Top of Listed entries

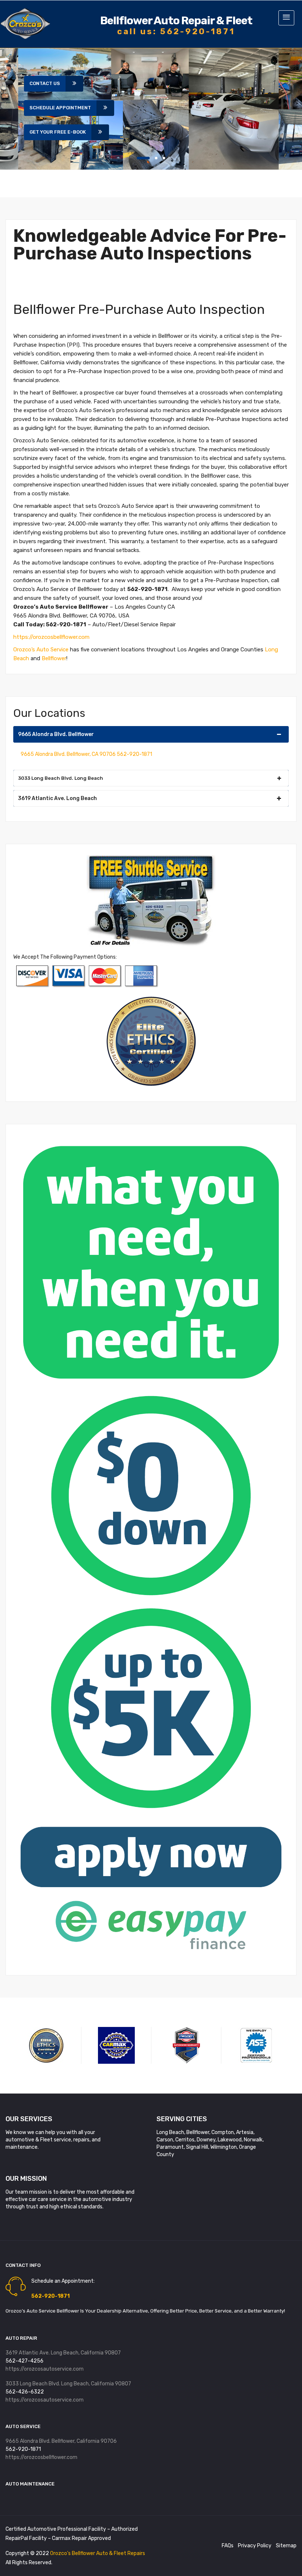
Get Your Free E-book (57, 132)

Bottom of Listed entries
Top of Listed entries

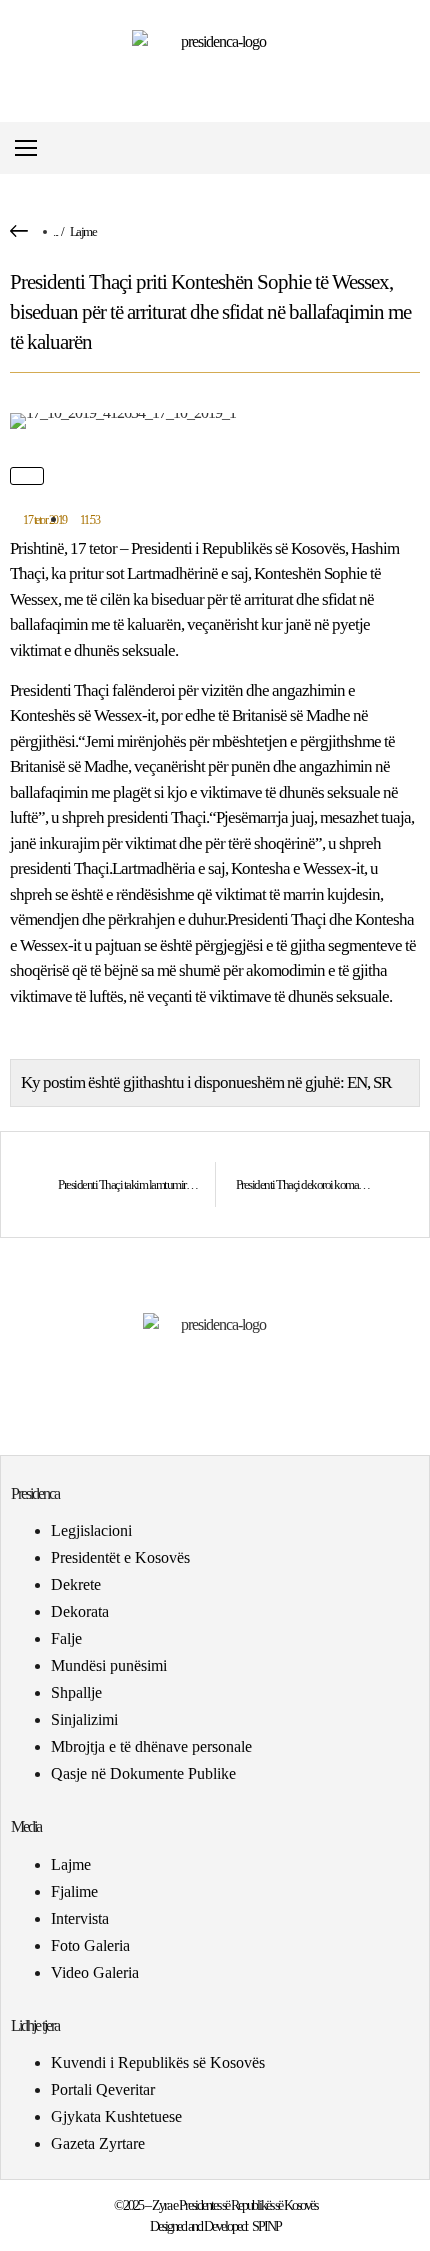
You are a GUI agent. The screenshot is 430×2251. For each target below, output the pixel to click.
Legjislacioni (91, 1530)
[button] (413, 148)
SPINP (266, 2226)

Bottom of Listed entries

→ **What is needed**:
Return exactly, and only, the lines above starting at the line that contains "You are a GUI" and ending at the line that contains "SPINP (266, 2226)".

→ **Exercise answer**:
You are a GUI agent. The screenshot is 430×2251. For each target below, output the pixel to click.
Legjislacioni (91, 1530)
[button] (413, 148)
SPINP (266, 2226)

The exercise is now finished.